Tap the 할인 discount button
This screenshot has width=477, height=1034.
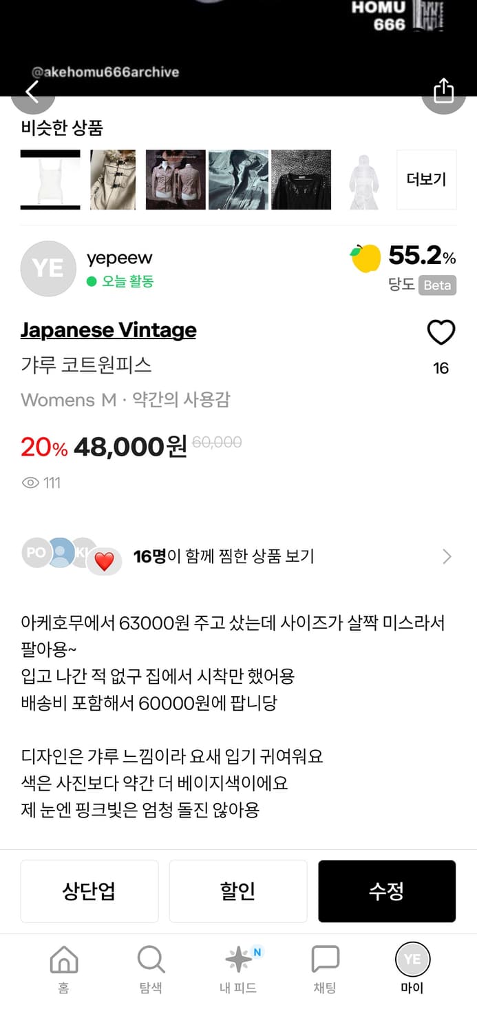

——

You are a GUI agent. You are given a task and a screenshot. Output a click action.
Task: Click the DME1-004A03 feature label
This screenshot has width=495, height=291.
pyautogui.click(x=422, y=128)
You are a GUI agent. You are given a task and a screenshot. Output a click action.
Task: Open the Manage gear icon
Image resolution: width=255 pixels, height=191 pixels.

——

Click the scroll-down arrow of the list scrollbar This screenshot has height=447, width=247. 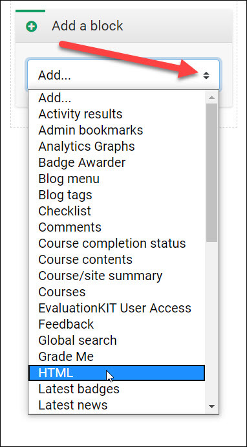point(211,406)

——

◆ Required work:
Proceeding from the line containing "Tap the 할인 discount button" through the line containing "This screenshot has width=477, height=1034.", transcribe the lines above exactly, both end lines included.

◆ Task output:
Tap the 할인 discount button
This screenshot has width=477, height=1034.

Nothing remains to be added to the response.